Finding the affixing beams may cause you to alter your planned layout a little, as a spot you had chosen for a light might actually include a beam (in fact, this is likely to happen at least once). Simply shift your plan around a little bit until you find an arrangement where you will hit no beams and your new layout will still have cans that are below the maximum distance apart.
Drill Your Holes: There are broadly two ways of cutting holes in your ceiling for your recessed can when installing recessed lighting. The first is to draw a circle based on the specifications marked on your recessed cans, and then to use a simple drywall saw to cut along the line. Don’t do this unless you have some practice, as cutting circular holes can be tricky.

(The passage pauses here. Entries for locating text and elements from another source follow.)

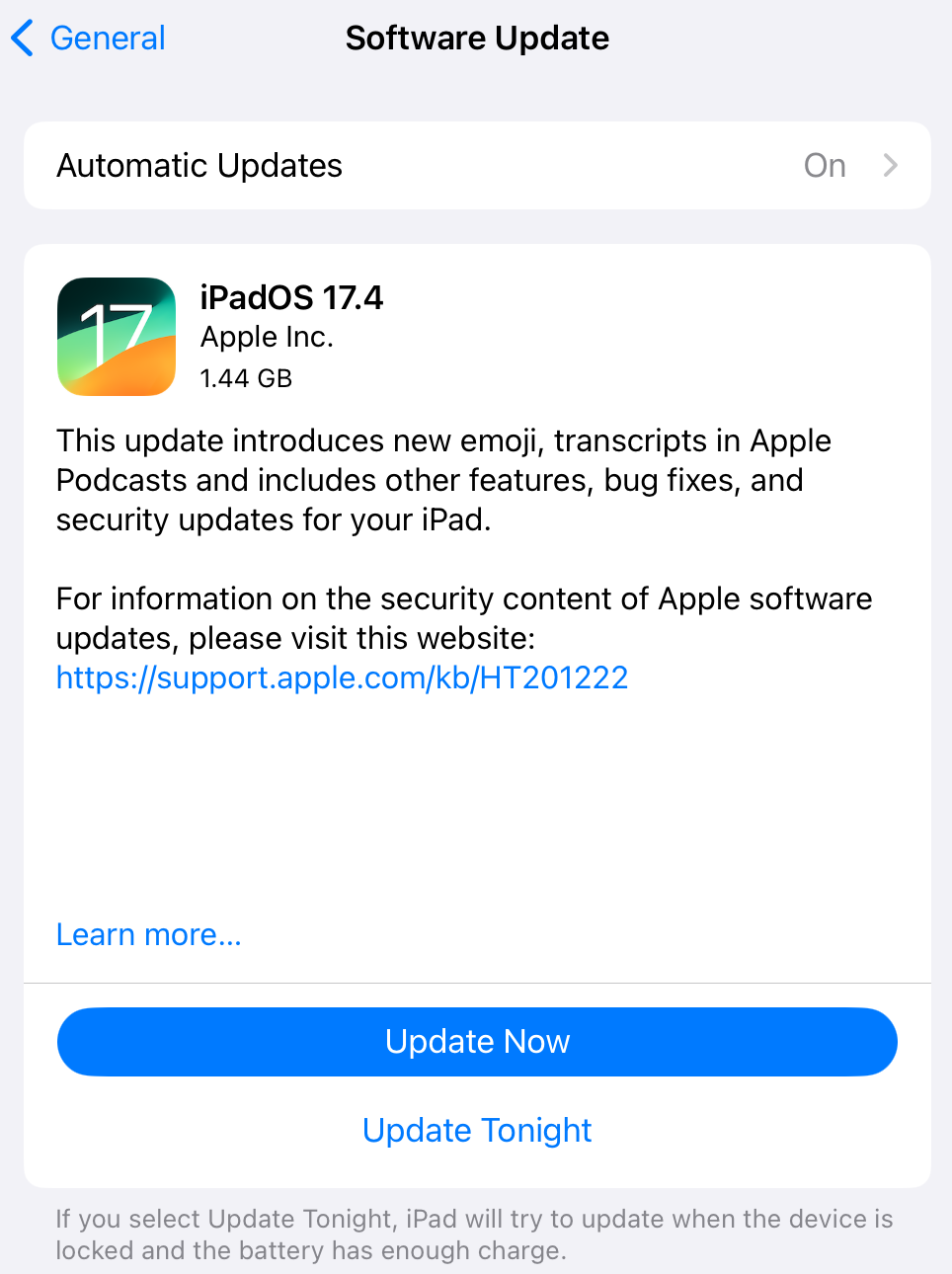The width and height of the screenshot is (952, 1274).
Task: Choose Update Tonight
Action: (x=477, y=1130)
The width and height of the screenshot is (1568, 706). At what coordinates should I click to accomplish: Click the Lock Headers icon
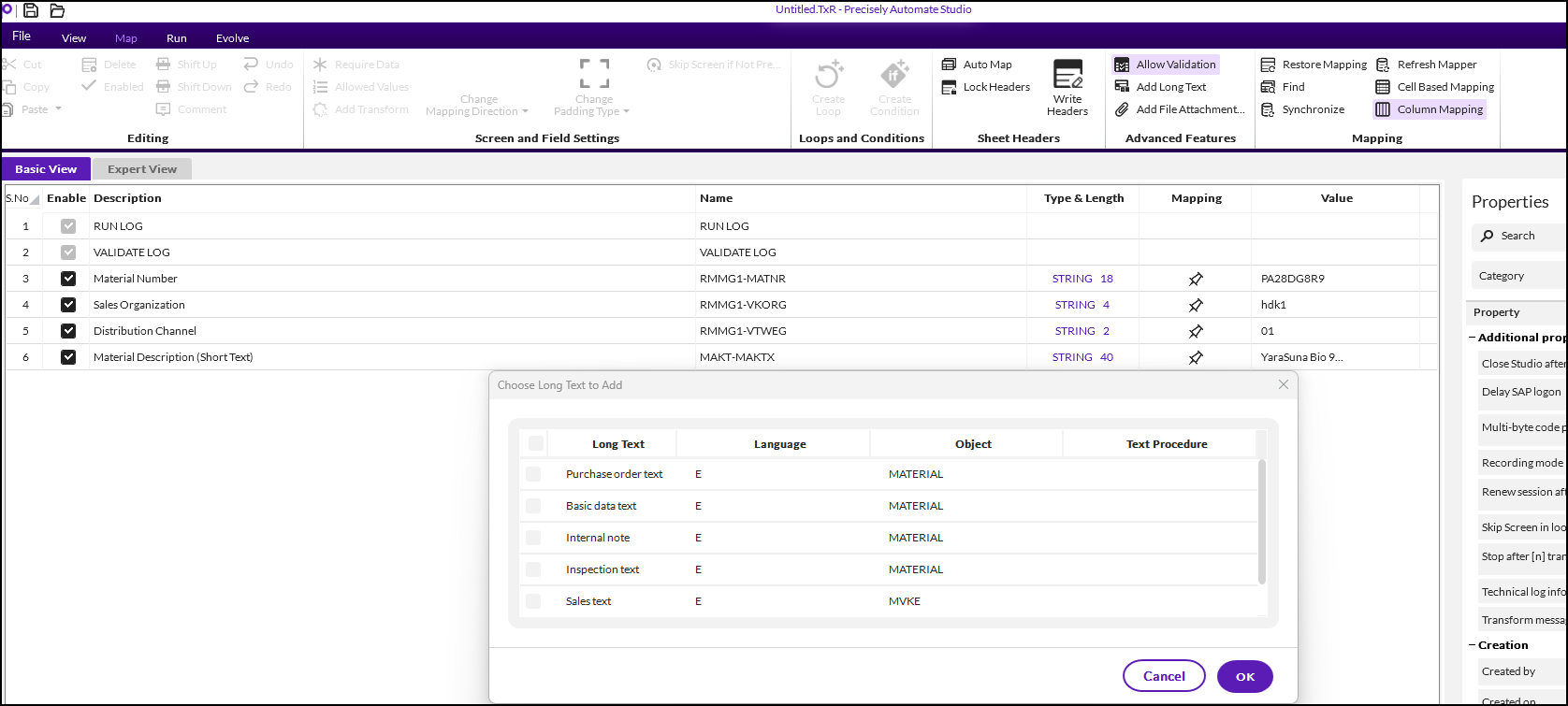(949, 87)
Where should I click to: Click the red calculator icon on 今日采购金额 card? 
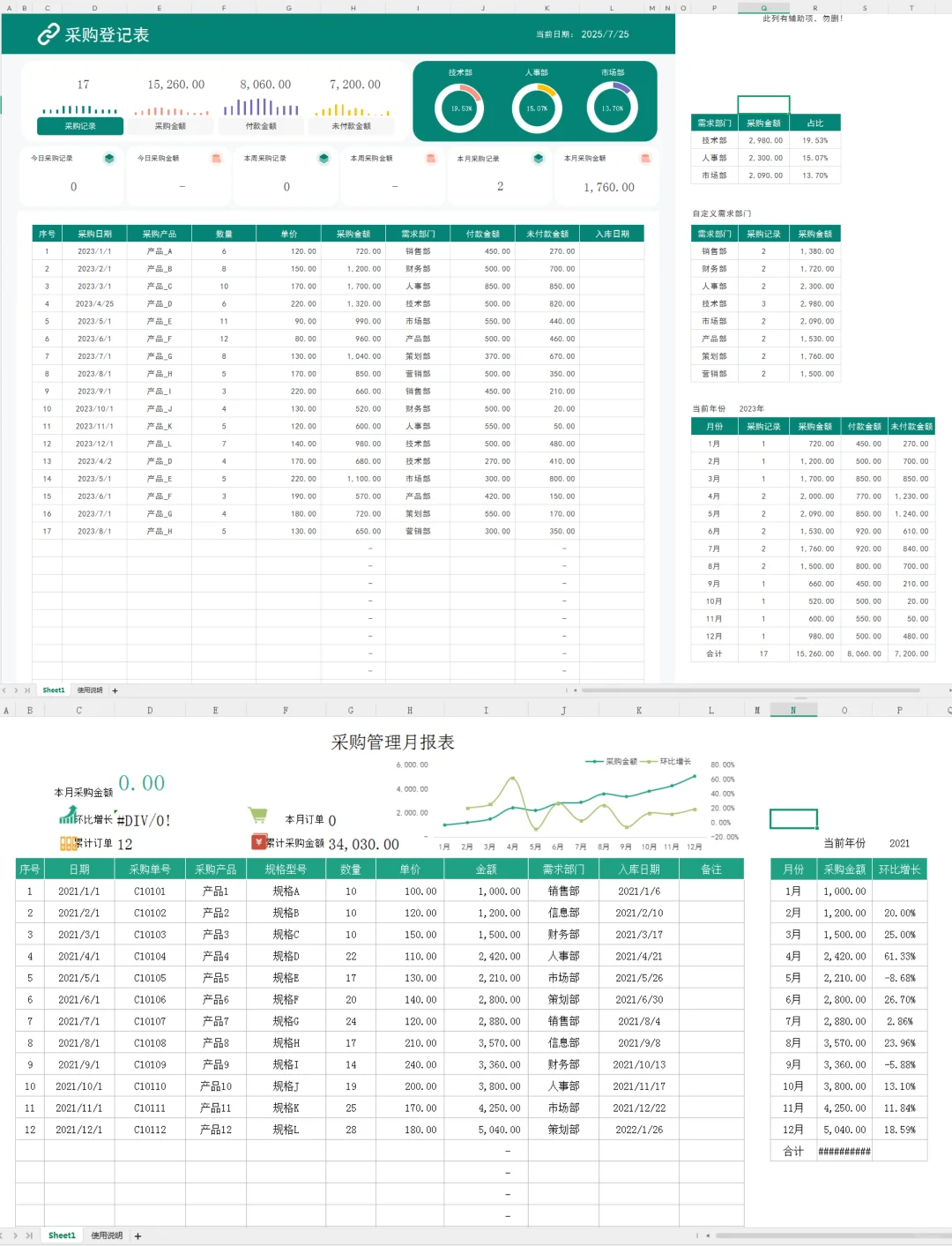click(x=216, y=159)
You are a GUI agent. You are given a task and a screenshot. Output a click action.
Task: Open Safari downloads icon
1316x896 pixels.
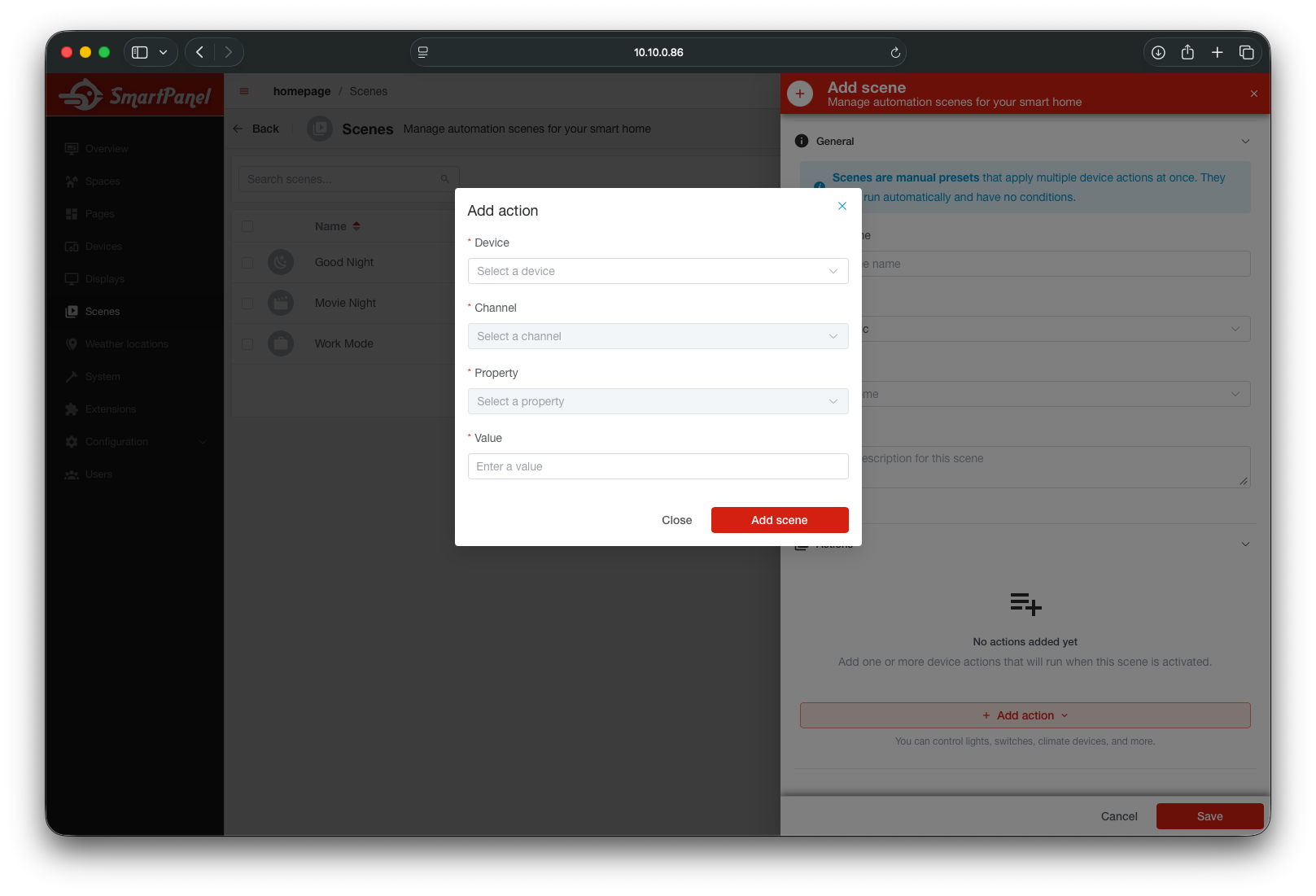pos(1158,52)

The other option is to purchase or rent a hole saw. These saws either come with attachments of different widths or have a single, “infinitely adjustable” head that can be made larger or smaller depending on your needs. The circular head of these saws will put the holes in your ceiling at exactly the right (and exactly the same width) as is required by your specifications. Just make sure to center the circular head properly.
Installing Recessed Lighting Housings
There are several different types of recessed can for installing recessed lighting. For remodelling, you will want to purchase “remodel cans”, not “new construction cans”. Remodel cans are easily recognizable, because they do not have brackets for affixing them to your beams. New construction cans should only be used if you are planning to replace your entire ceiling, or if your ceiling is easily removed (such as if you are using ceiling tiles).At this point, you will need to check for insulation. If you do not have insulation in your ceiling, you may choose to use what are called “non-IC-rated” housings for your recessed lighting installation. “Non-IC-rated” housings must be kept at least three inches away from any insulation as they generate substantial heat and can cause fires. On the other hand, if do have insulation, you can use “IC-rated” housings, which can be placed right up against insulation safely.
You will now need to wire your recessed housing before you fix it in place. This is the same process as wiring any other light fixture, but there are some special things to take into consideration. Since you will be running all of the lighting in parallel off of a single circuit, you will need to make sure that you do not overload the circuit. Add up the total amount of all of your recessed lights combined to ensure that this does not happen. In addition, if you are using dimmer switches, they have a maximum load capacity. Make sure that the total wattage of your recessed lights does not overload the dimmer. Several recessed fixtures can add up very quickly in their wattage, though if you are using energy-saver light bulbs, you should probably be all right.
Finally, it is time to snap the housing into place. Remodel cans have pressure flanges that simply snap into place when they are placed in the appropriate-sized holes. Make sure that the wires are threaded through the back of the housing, and then snap the housings directly and securely into place. At that point, you can simply insert and plug in your recessed fixtures and enjoy your new lighting.
Putting It All Together
Installing recessed lighting is a complex process:
- First, you need to ensure that you have appropriately planned your recessed lighting, both in terms of its overall arrangement and in terms of its spacing.
- Next, you need to make sure that the area above your ceiling is safe and clear.
- Next, you need to cut appropriately-sized holes in your ceiling.
- Finally, you need to complete your wiring and plug in your recessed lighting fixtures.
As with any project involving electricity, please consult a professional electrician if you feel uncomfortable with any part of the process.